My biggest motivation for creating my own blogs was to avoid the arbitrary censorship practiced by other blogs and various other Internet forums. Censorship will be avoided in my blogs -- there will be no deletion of comments, no closing of comment threads, no holding up of comments for moderation, and no commenter registration hassles. Comments containing nothing but insults and/or ad hominem attacks are discouraged. My non-response to a particular comment should not be interpreted as agreement, approval, or inability to answer.

Thursday, January 18, 2007

Update on quarrel over age of Grand Canyon

In a January 16 press release, an organization called Public Employees for Environmental Responsibility (PEER) is still complaining about the sale of a creationist book in stores in Grand Canyon National Park. PEER did not apologize for falsely charging that the National Park Service instructed the park's staff to not comment about the geologic age of the canyon.

The Jan. 16 PEER press release said,

“Our only point is that the Park Service should stop selling the book with a government seal of approval,” stated PEER Executive Director Jeff Ruch. “Nonetheless, we are delighted that the Park Service has, after three years, finally chosen to publicly and unambiguously acknowledge that the Grand Canyon is the product of evolutionary geologic forces.”

"Evolutionary geologic forces"? What in the hell is that?
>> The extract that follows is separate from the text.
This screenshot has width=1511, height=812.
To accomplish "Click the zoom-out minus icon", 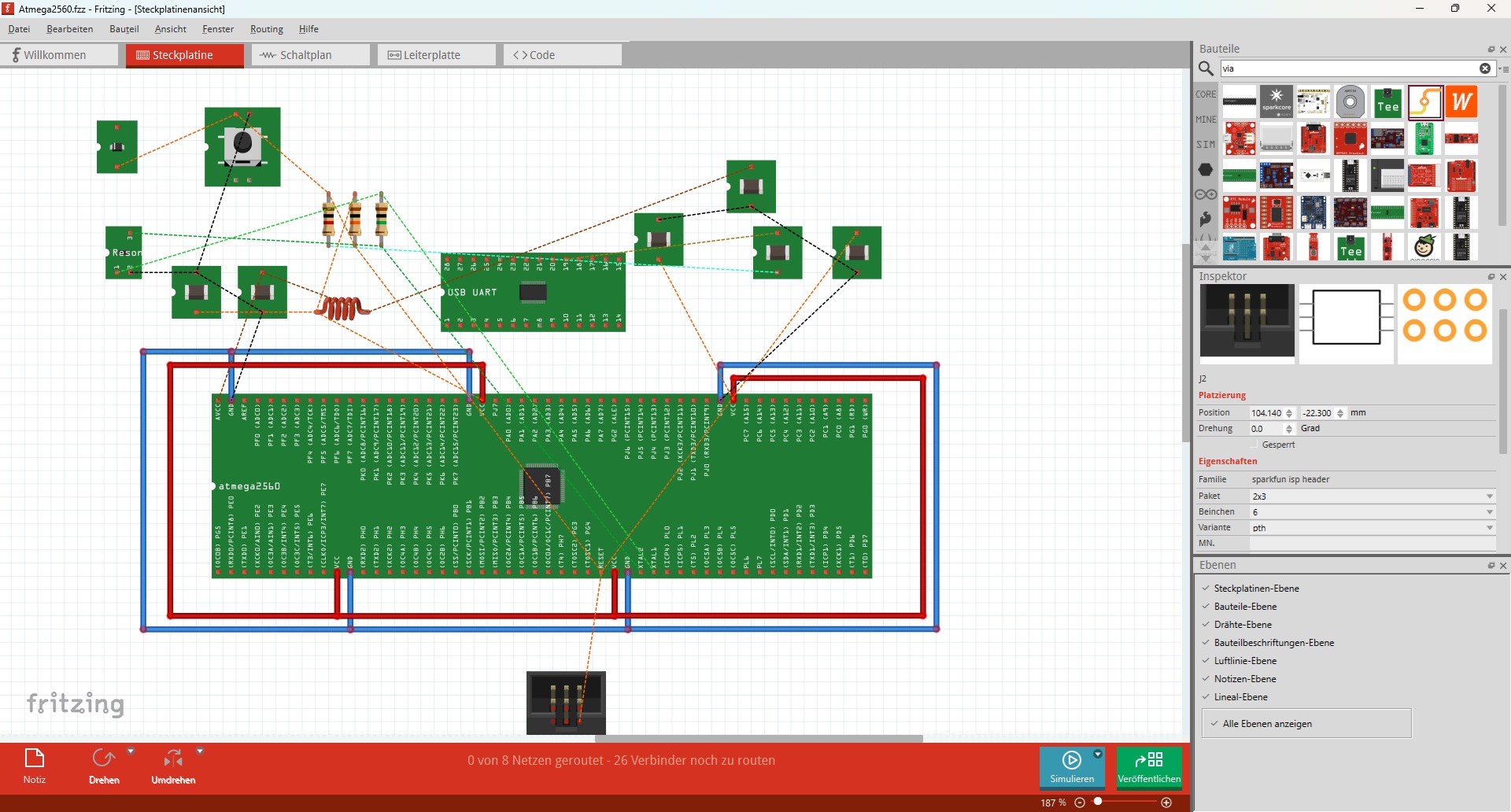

And how does selling the book in privately-run stores imply "a government seal of approval"? Also, the PEER press release said that the NPS expressly denied endorsing the book:

The statement [by David Barna, NPS Chief of Public Affairs] adds, “Since 2003 the park bookstore has been selling a book that gives a Creationist view of the formation of the Grand Canyon, claiming that the canyon is less than six thousand years old…We do not use the Creationist text in our teaching nor do we endorse its content.”

The January 16 PEER press release said,

Why did the Park Service approve it for sale? Under agency rules, park officials are only to allow display materials of the highest accuracy and which support approved park interpretive themes in its bookstores.

Wrong -- NPS rules do not require that books in park stores support approved park interpretive themes. An earlier (Dec. 28) PEER press release said,

Ironically, in 2005, two years after the Grand Canyon creationist controversy erupted, NPS approved a new directive on “Interpretation and Education (Director’s Order #6) which reinforces the posture that materials on the “history of the Earth must be based on the best scientific evidence available, as found in scholarly sources that have stood the test of scientific peer review and criticism [and] Interpretive and educational programs must refrain from appearing to endorse religious beliefs explaining natural processes.”

The above quotation is a quote mine. The above quotation is followed immediately by the following statement in the NPS Director's Order #6 (Rule 8.4.2):

Programs, however, may acknowledge or explain other explanations of natural processes and events.

Also, "Rule 9.4 Concessioners" of Director's Order #6 says,

The NPS will review concessions programs and written materials to ensure that the information they contain is accurate, appropriate, and related to park themes, applying the same standards used to evaluate NPS interpretive and educational services. (emphasis added)

So the sale of the book in park stores does not violate any NPS rules.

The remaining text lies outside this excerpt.